War Surgery and Medicine
SANDFLY fever is a disease of considerable military importance because, although it is never fatal and has no serious sequelae, it may nevertheless suddenly incapacitate large numbers of men who may be urgently required for important operations.
It has long been endemic in the Mediterranean area and persists chiefly in the lowlands of those tropical and subtropical countries which have long periods of hot dry weather. The native population seems to be immune, probably because of infection in childhood. Newcomers, however, usually succumb to the disease during the first epidemic.
It is not surprising therefore that when British and Dominion troops entered the Middle East area large-scale epidemics occurred, and it is reported that about 25,000 cases were admitted to hospital.
Among the New Zealand troops about 2000 cases occurred, largely in the summer months. No reliable figures are available before July 1941, but it is known that many cases occurred before this. In addition many cases diagnosed as PUO were considered to be mild cases of sandfly fever.
Sandfly fever is due to a small virus which is present in the blood of a patient from twenty-four hours before till twenty-four hours after the onset of the disease. The virus can be readily page 555 transferred to volunteers by intravenous or intracutaneous injection. It has not so far been transmitted to lower animals.

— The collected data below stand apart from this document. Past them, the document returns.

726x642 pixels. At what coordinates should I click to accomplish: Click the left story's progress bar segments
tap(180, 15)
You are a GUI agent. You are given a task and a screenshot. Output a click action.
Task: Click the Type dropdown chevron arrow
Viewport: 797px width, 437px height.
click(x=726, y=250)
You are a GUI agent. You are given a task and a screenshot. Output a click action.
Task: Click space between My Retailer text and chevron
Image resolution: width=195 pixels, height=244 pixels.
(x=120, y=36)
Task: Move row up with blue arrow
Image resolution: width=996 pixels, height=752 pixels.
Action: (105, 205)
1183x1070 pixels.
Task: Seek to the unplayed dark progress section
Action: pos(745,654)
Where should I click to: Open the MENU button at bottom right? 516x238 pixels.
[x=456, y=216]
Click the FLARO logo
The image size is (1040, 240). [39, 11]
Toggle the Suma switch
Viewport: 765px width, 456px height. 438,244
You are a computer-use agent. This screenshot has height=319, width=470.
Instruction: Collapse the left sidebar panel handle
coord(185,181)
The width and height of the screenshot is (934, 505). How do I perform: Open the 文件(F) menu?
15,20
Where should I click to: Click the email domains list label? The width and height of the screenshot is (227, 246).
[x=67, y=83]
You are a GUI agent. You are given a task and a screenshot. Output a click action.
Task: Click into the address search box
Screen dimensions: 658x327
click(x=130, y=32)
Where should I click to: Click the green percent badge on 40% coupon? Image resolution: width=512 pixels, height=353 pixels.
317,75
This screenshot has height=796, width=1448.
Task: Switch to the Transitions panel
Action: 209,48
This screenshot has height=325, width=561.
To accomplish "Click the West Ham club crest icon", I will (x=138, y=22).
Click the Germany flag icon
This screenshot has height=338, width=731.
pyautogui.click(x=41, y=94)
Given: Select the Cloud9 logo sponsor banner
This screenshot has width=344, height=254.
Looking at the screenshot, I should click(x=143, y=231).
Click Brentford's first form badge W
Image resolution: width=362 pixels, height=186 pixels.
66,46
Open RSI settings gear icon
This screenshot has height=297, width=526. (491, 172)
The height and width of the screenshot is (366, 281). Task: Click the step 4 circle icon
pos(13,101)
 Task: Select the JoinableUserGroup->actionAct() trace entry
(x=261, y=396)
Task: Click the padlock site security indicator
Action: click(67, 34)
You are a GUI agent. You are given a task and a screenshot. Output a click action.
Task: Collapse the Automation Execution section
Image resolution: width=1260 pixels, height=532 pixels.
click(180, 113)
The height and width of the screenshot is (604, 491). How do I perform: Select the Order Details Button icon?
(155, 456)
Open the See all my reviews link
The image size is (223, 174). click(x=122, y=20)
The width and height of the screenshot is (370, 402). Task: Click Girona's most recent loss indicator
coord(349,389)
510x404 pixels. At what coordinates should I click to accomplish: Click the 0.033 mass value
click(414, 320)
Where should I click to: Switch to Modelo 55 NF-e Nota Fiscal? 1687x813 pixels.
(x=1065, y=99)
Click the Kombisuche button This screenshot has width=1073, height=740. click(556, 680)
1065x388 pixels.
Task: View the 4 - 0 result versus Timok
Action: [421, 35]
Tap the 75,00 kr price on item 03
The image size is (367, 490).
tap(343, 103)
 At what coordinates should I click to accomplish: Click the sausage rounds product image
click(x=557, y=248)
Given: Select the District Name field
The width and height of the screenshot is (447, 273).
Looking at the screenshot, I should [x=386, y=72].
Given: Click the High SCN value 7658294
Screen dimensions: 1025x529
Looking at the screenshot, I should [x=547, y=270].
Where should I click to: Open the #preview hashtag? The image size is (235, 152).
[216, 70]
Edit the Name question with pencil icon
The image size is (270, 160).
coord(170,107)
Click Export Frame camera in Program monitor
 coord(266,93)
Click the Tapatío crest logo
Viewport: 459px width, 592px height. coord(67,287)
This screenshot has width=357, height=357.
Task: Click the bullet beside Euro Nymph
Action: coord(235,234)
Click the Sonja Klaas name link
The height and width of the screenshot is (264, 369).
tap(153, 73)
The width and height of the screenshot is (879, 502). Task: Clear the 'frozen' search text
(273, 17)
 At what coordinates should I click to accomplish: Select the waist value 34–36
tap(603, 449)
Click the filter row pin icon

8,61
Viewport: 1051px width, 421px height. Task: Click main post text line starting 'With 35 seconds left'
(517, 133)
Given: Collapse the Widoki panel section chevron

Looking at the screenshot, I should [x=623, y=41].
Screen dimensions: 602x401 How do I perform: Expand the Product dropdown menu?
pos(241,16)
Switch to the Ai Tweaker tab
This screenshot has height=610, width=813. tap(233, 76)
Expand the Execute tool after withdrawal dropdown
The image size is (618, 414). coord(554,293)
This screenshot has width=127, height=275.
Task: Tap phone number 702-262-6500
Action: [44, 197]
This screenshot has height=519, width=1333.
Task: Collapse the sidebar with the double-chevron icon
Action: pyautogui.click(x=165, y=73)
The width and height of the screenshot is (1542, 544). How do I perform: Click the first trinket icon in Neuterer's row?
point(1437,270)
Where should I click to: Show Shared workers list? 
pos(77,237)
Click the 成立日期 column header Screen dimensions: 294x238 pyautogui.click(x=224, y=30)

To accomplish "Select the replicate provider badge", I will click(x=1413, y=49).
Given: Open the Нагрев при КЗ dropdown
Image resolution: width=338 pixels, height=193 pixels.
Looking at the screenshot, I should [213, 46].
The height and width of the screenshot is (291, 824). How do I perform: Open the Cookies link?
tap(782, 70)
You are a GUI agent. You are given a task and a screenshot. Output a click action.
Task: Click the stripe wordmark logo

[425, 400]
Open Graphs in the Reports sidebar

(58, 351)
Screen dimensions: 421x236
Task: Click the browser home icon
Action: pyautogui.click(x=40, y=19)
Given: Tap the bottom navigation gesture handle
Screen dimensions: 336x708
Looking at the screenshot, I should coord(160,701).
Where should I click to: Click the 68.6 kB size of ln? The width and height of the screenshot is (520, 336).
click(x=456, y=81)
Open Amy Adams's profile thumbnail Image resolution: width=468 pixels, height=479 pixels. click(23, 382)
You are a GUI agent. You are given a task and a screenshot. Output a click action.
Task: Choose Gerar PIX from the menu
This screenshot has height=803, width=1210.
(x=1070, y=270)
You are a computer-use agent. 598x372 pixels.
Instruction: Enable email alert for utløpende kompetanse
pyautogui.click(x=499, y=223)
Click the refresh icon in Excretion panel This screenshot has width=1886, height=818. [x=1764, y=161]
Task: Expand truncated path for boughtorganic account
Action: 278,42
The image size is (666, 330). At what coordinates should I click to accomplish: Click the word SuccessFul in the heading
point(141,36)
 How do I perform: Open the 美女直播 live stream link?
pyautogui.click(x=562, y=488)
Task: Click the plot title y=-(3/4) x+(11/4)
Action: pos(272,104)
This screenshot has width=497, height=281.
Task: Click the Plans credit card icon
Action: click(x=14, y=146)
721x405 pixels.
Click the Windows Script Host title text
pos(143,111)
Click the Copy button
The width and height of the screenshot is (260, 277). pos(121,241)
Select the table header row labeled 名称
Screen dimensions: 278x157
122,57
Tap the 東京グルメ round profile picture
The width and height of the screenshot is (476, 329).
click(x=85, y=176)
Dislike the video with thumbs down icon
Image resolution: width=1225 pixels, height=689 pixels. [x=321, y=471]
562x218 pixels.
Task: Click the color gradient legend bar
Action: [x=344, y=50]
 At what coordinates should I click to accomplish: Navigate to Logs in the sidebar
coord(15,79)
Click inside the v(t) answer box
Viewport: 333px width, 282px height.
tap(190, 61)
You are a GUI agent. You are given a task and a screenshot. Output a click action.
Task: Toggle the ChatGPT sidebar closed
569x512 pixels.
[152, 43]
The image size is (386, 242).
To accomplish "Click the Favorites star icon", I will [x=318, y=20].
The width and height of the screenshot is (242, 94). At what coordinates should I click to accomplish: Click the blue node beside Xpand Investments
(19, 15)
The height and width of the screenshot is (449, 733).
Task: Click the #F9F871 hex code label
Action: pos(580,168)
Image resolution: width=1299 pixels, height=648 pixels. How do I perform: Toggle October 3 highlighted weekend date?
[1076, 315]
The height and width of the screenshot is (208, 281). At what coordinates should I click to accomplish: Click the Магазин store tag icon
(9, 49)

In nature the disease is transmitted by the bite of the female of a small midge Phlebotomus papataci. There was no evidence in the Middle East that any other insect was concerned in transmission. These small insects bite during the night and early morning hours and are found near ground level. They avoid higher levels and strong breezes, and have a very short range of flight. It is thought that they seldom move more than fifty yards from their breeding places. They breed in rubble, cracks in walls, dugouts, and similar areas.
Sandfly fever first became a major problem among New Zealand troops in Egypt in June 1941. At this time a particularly severe epidemic occurred in 3 NZ General Hospital at Helmieh and Captain Sayers was sent to investigate the outbreak.
This hospital was a tented hospital situated on the edge of the desert. To guard against bombing the sites of the tents had been excavated several feet and then native workmen had built round each tent walls constructed of mud bricks. It was hoped that these walls would act as protection against bomb blast.
The epidemic started during the third week in June and appeared at first to affect mainly officers and NCOs. It soon spread not only to practically the whole staff, but also involved the patients. So bad did the situation become that it became necessary to close down the hospital completely for a short period.
Captain Sayers was able to establish that Phlebotomus papataci was breeding in large numbers in cracks in the brick walls which had been built a few months earlier round both the hospital tents and those used by personnel. Conditions in these walls were apparently ideal for breeding, and during the night and early morning hours the insects came out of their hiding places and infected the inmates of the tents.
Apart from this outbreak, there were no serious outbreaks among units of 2 NZEF, and at no time were divisional operations upset by sandfly fever, although each summer in the Middle East there were a number of cases from both field and base units, the incidence being fairly high in 1942. Sandfly fever was endemic in Syria, and admissions to the CCS rose in May 1942 and were rapidly increasing in June when the Division left Syria to return to the Western Desert.